While lawyers may rest easy thinking that depositions in confidential cases remain sealed from the public, this may not be the case. Such transcripts by court reporters may be a matter of public record.
The New York Times sent shock waves through the legal community when it obtained deposition records of sealed testimony by Bill Cosby from a court reporting service. Cosby had kept the deposition private all these years for good reason.
In 2005, Cosby discussed how he manipulated women for sex acts and hid his philandering from his wife. He did so as part of a deposition for a lawsuit filed by a woman who had accused him of drugging and molesting her.
Legal wrangling by the defense team of a woman who had testified in 2005 claimed that pronouncements made by the Cosby team had violated the confidentiality agreement between Cosby and their client and that it should be made public. This turned out to be unnecessary since the New York Times subsequently learned that the court reporting service that took the deposition considered it to be publicly available.

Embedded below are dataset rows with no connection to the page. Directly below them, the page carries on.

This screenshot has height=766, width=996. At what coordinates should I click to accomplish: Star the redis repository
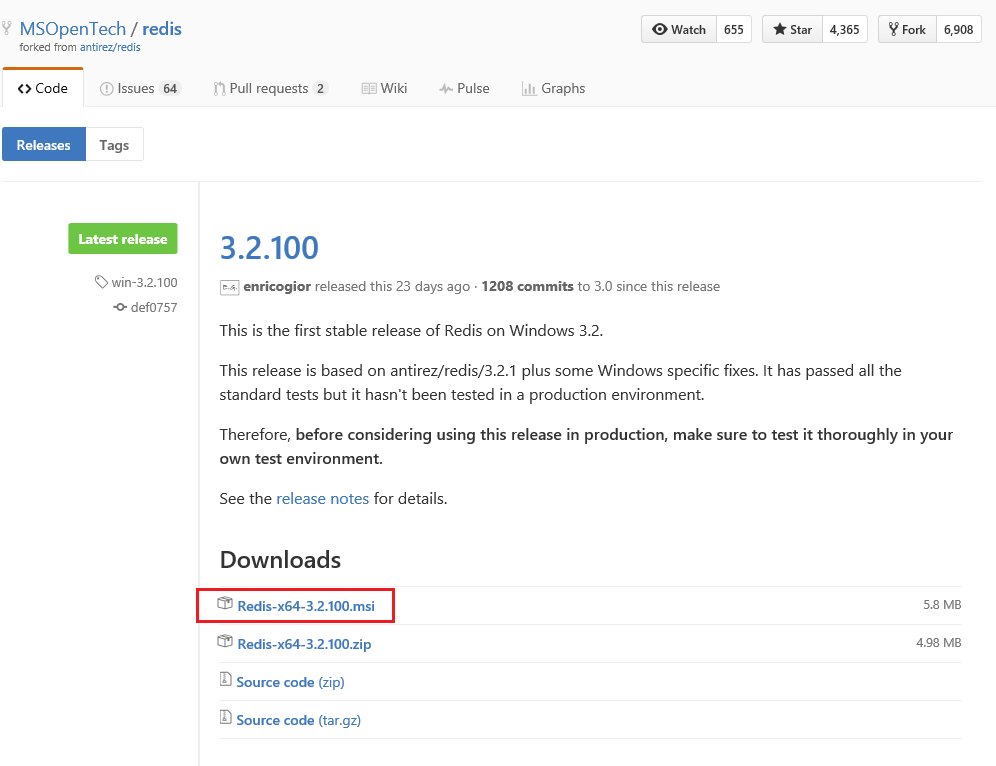[792, 30]
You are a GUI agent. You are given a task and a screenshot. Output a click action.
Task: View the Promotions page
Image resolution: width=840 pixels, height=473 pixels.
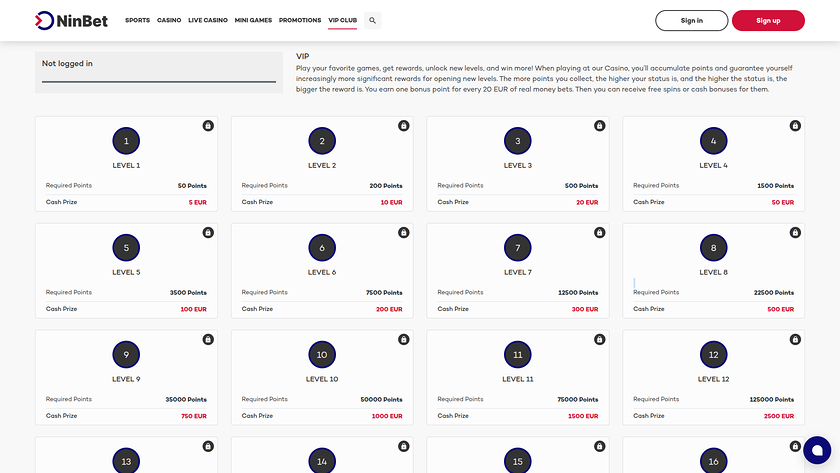click(x=300, y=20)
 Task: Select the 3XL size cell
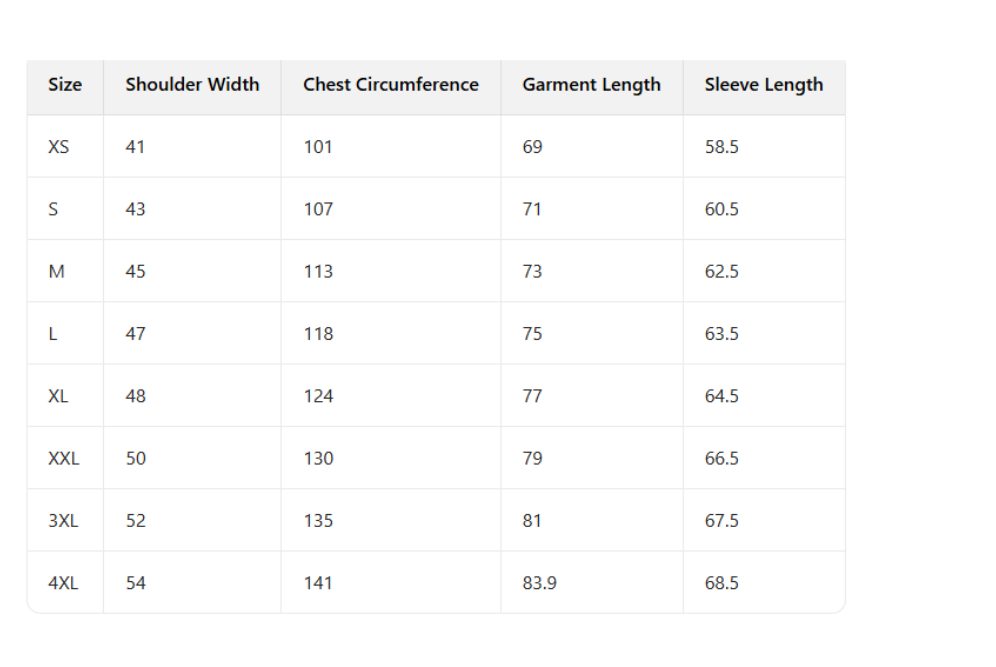(63, 521)
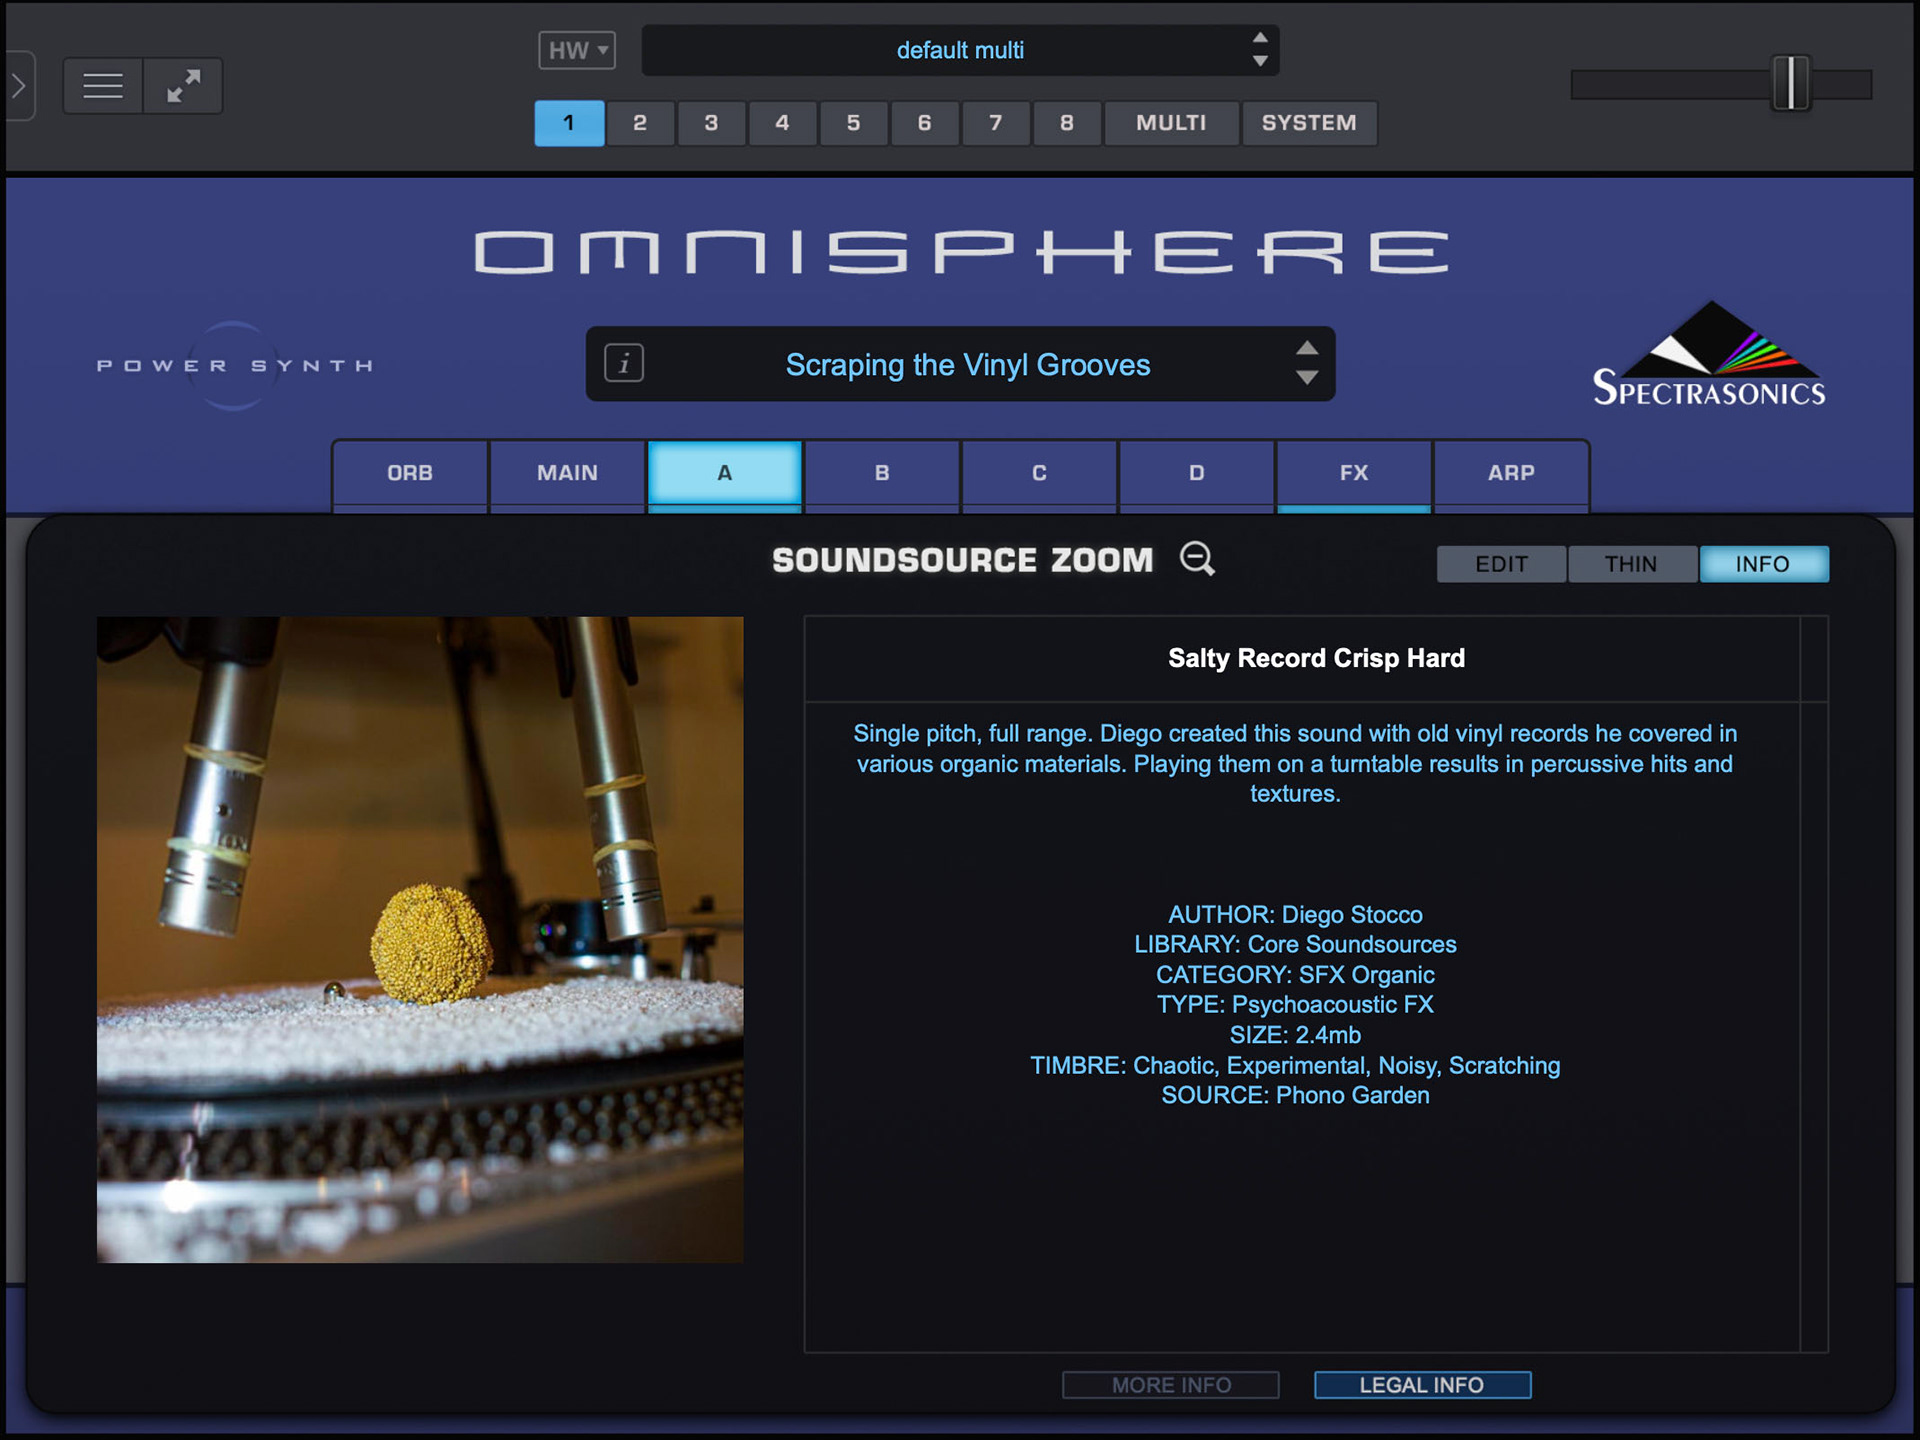
Task: Step to next patch with down arrow
Action: (x=1306, y=378)
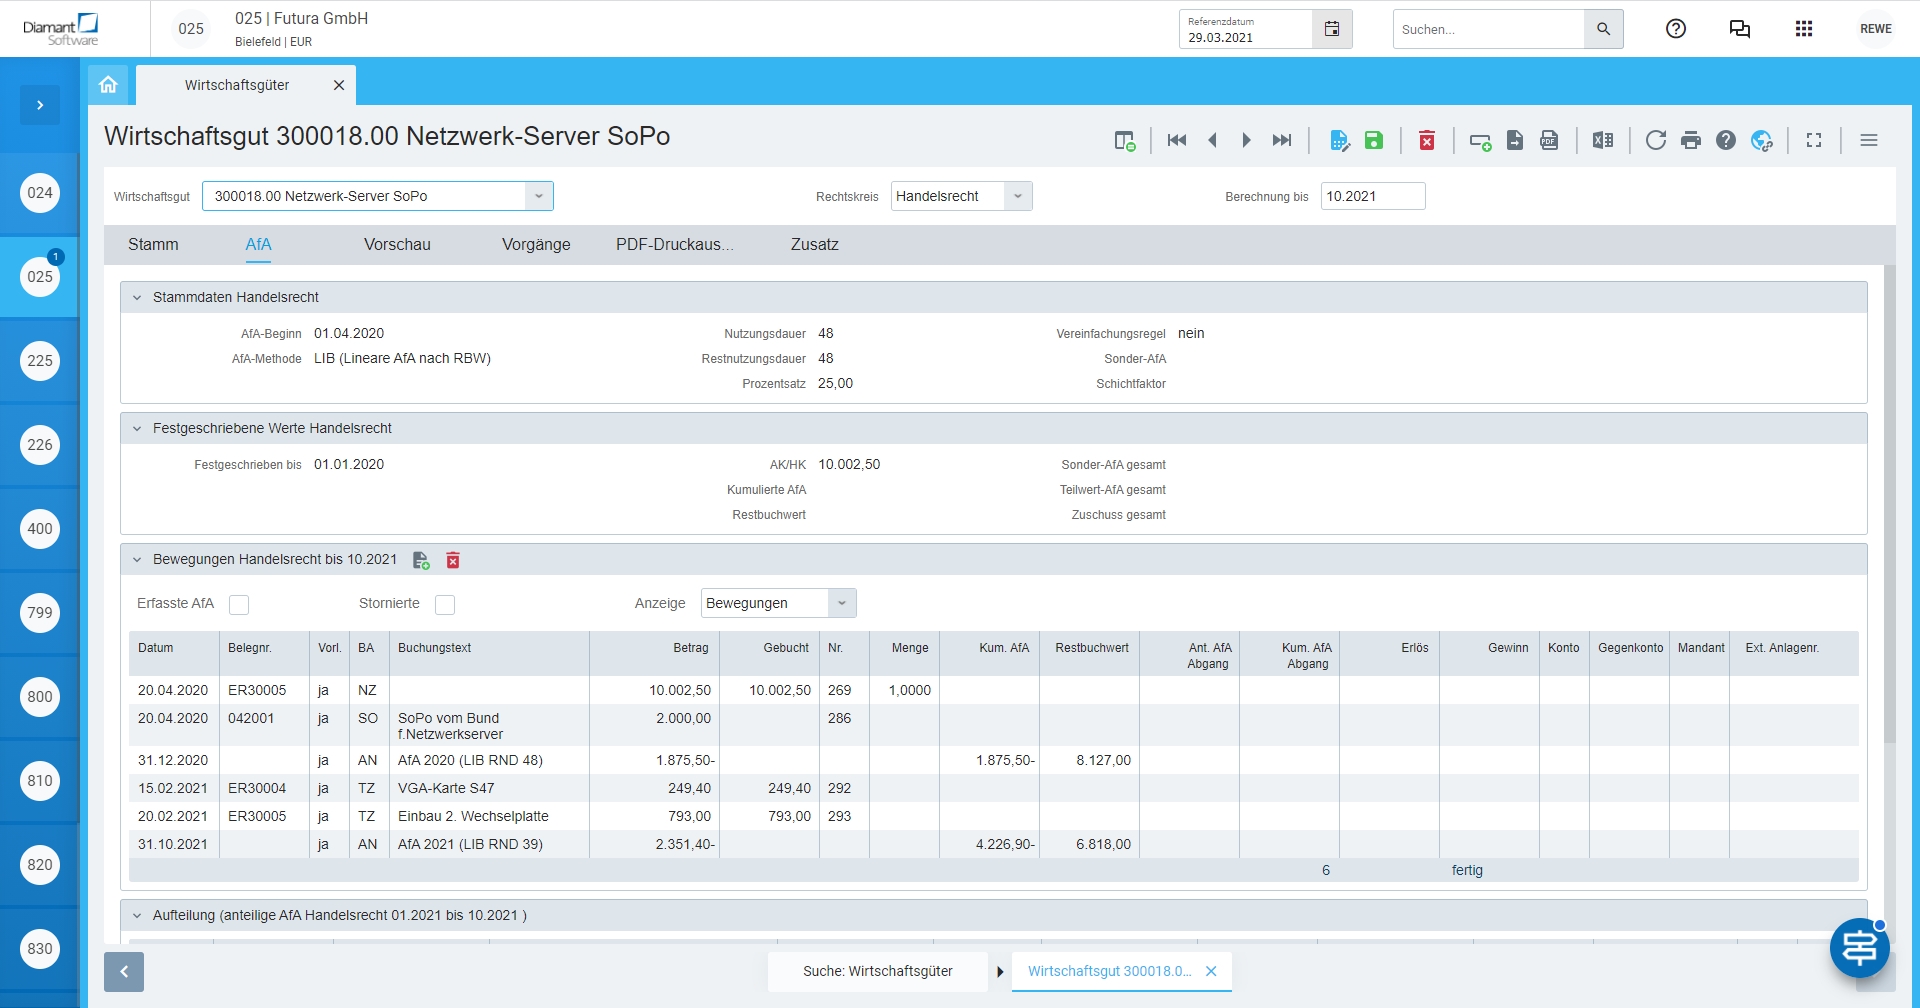Open the calendar picker for Referenzdatum

(1332, 29)
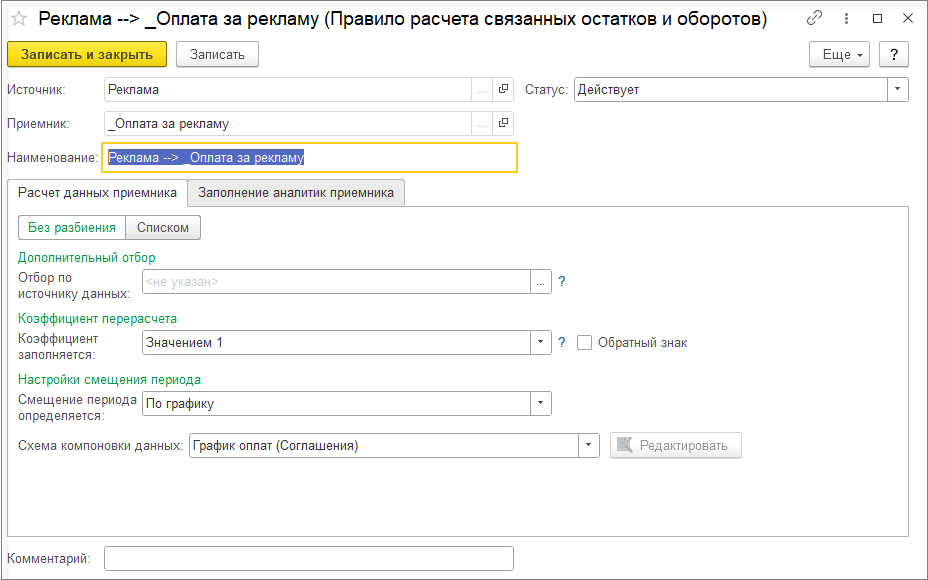Viewport: 928px width, 580px height.
Task: Switch to Заполнение аналитик приемника tab
Action: [x=296, y=193]
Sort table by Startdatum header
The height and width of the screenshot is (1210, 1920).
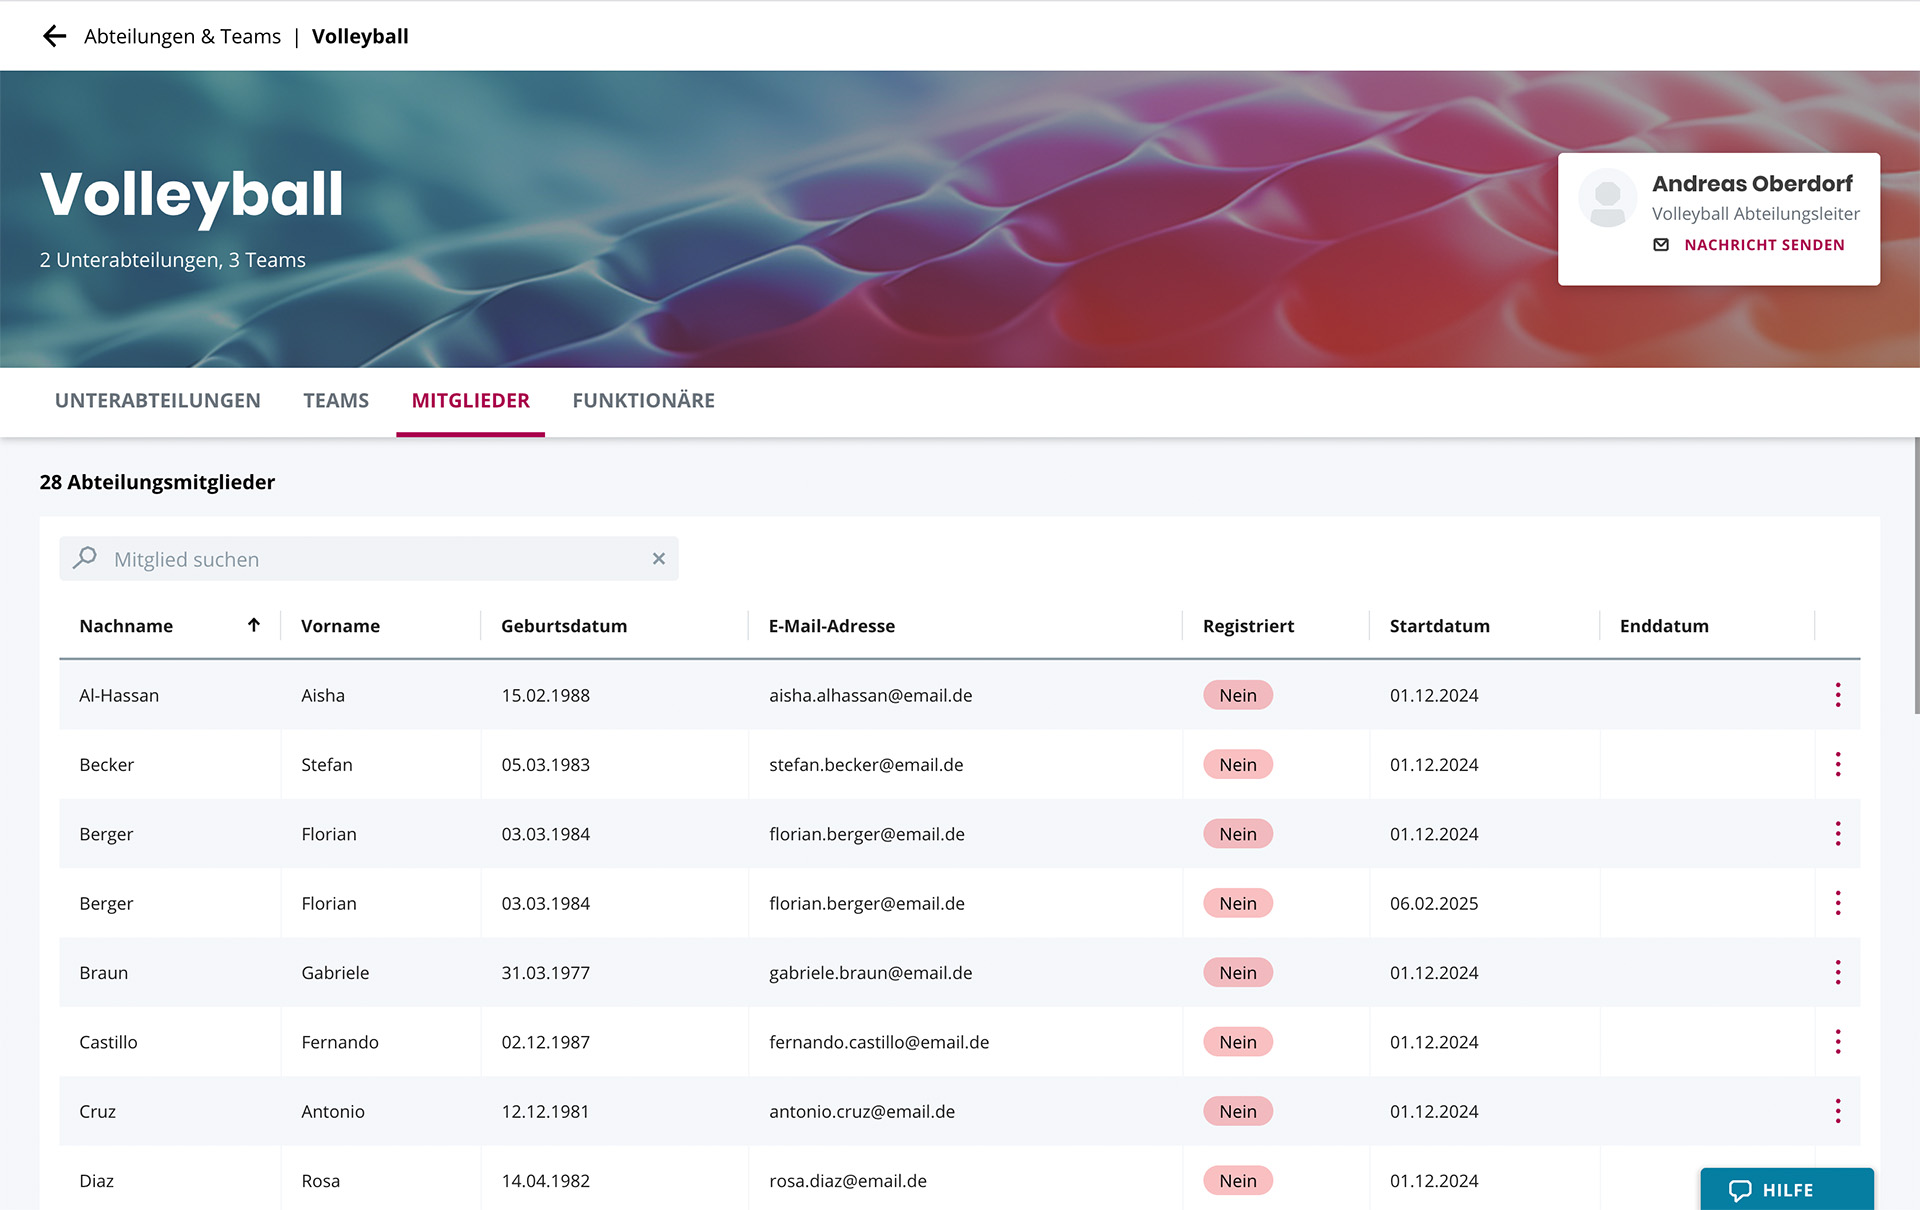point(1439,626)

Georgia trial lawyer John C. Amabile discussed the issue of confidentially agreements in the Daily Report. He considers the Cosby case a lesson that lawyers should consider that they may need to additional measures to protect the confidentiality of an agreement.
He stated that the days of keeping depositions confidential may be over if some court reporting services consider these transcripts to be publicly available. Amabile expects Cosby’s lawyers to litigate whether the term “vendor” includes court reporters. He also advises lawyers to take this case to heart and consider using additional protections to protect the confidentiality of depositions.